A prominent Iraqi sociologist, who has been studying the impacts of abuse against Yazidi and Turkmen women on their communities since 2014, told MEE IS used this tactic “to inflict the greatest possible harm on their Shia opponents.”Shia political, governmental and religious leaders are convinced that IS kept these women alive as a “poisoned dagger”, exposing sensitivities around women to undermine them and “distort their cultural identity in a way that cannot be changed or erased”, said the sociologist, who wished to remain anonymous for security reasons.
According to the sociologist, Shia leaders are fully aware of what the women have been subjected to, but believe it is an affront to the community as a whole, and are therefore unable or unwilling to accept it.”The Shia male mentality wishes that these women would die and disappear forever. They want time to stop at the moment of the kidnapping, as they do not want to know or deal with what happened next with these women,” they added.
“For them, women are the soft loins, so they want to push this incident into oblivion, or deny that it happened. But the presence of victims hinders or delays this.”
Over recent years, Iraq’s Shia forces have dominated politics and security, and controlled most of the state’s financial and human resources. They have used these considerable resources in efforts to free Yazidi women from IS captivity. Yet they have invested next to nothing to liberate Shia Turkmen women.In fact, they used the same resources to cover up this issue and try to keep local and international media and civil society organisations away from it, officials, lawmakers and activists told MEE. Moreover, since 2015 they have worked hard in the parliament to prevent any explicit mention of kidnapped Shia women being included in draft legislation targeting IS militants’ gender-based violence.
Shia political forces have been careful to frame the Turkmen women’s tragedy as a marginal part of the Yazidi genocide, and not highlight their plight separately, lawmakers said.

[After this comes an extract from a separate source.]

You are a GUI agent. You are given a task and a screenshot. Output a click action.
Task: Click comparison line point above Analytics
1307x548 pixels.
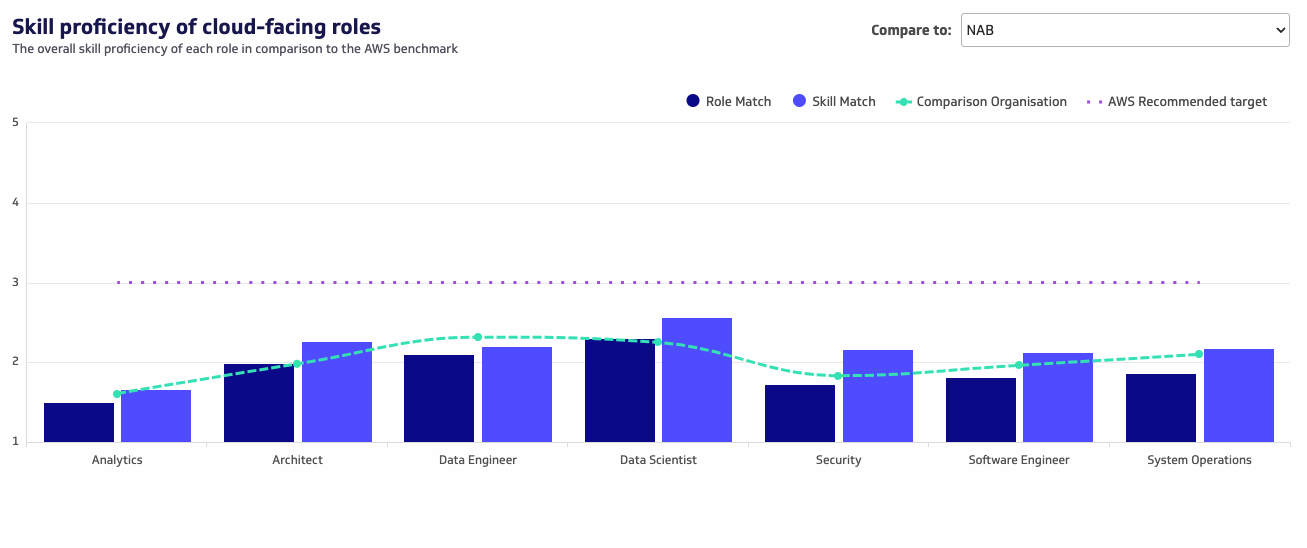click(x=117, y=394)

Successive Shia-led governments, including the current one, have met and supported Yazidi survivors and their families. But representatives of the Turkmen women and their relatives have been received no more than three times, a federal official involved in this file told MEE. In two of these meetings, the Turkmen survivors were introduced as part of the Yazidi delegations, officials and activists said.
The 22 Turkmen women freed from the Mosul orphanage and returned to Tal Afar have received no rehabilitation or official care or compensation, despite living in “very poor conditions” and often with distant relatives as their immediate family were either killed or captured, the Tulay Organisation’s Ramzy said. Human rights groups invested in their plight are few, poorly funded and stretched thin.
The only support offered to these women is monthly payments of 100,000-300,000 dinars ($70-$200) from the Orphan Foundation associated with Grand Ayatollah Muhammad Saeed al-Hakim, one of Najaf’s leading Shia religious authorities, activists told MEE. “In fact, there is no government position that has been adopted over the past years regarding the Turkmen survivors or kidnapped women,” said a senior federal official who worked on this file.
“The official side believes that this issue is a social tragedy that took place in a Muslim country that is facing difficulty in accepting it or living with it,” he added.”The official side does not want to embarrass [the Shia], so it turns a blind eye to it and considers it a sensitive local issue that needs solutions far from sight.”